**What the task asks:** Only the lines from the one containing "Click the chart" through the one containing "Viewport: 1080px width, 915px height." should be printed, exactly as they appear below, with both ends included.

**Material for this task:**
——
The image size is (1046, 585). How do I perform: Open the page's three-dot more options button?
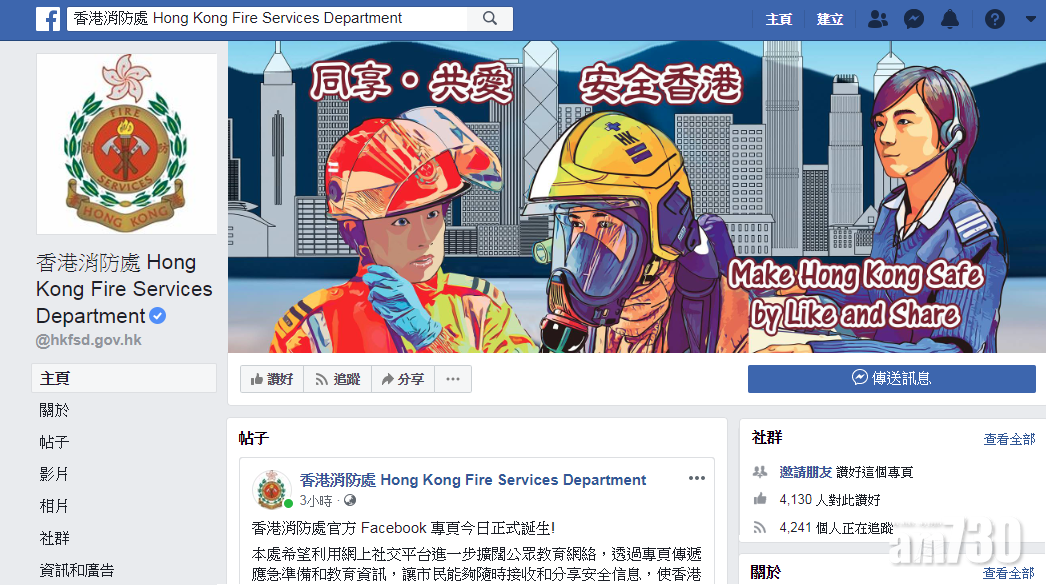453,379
——
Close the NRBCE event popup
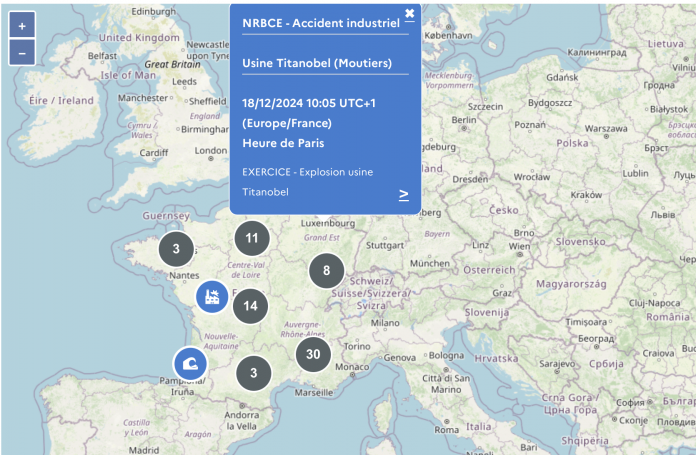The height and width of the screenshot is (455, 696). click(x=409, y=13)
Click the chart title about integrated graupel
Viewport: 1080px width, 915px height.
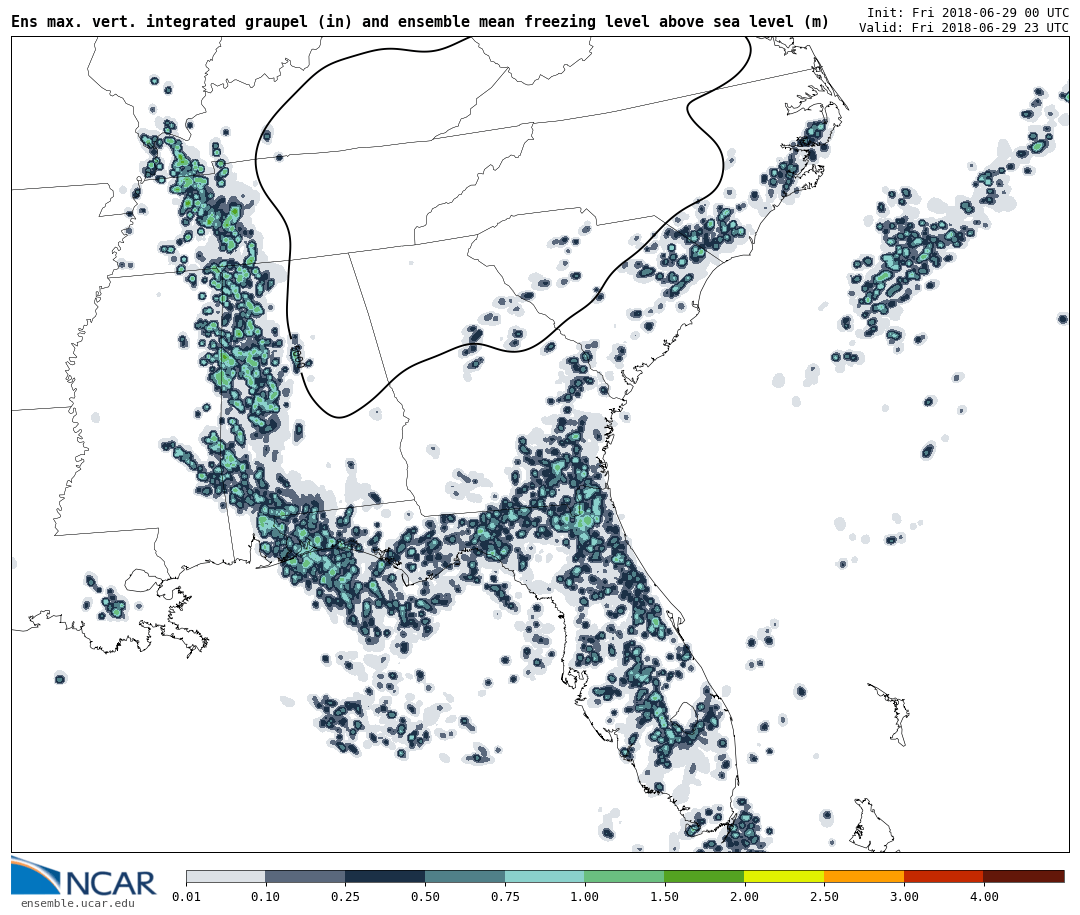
——
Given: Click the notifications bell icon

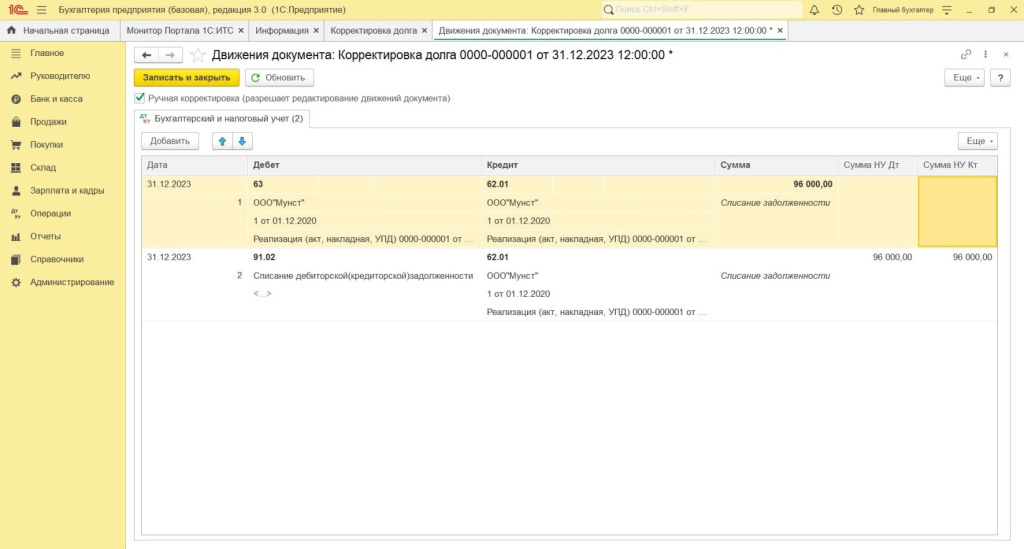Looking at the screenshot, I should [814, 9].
——
**Worked solution:**
Click the chart title about integrated graupel
Viewport: 1080px width, 915px height.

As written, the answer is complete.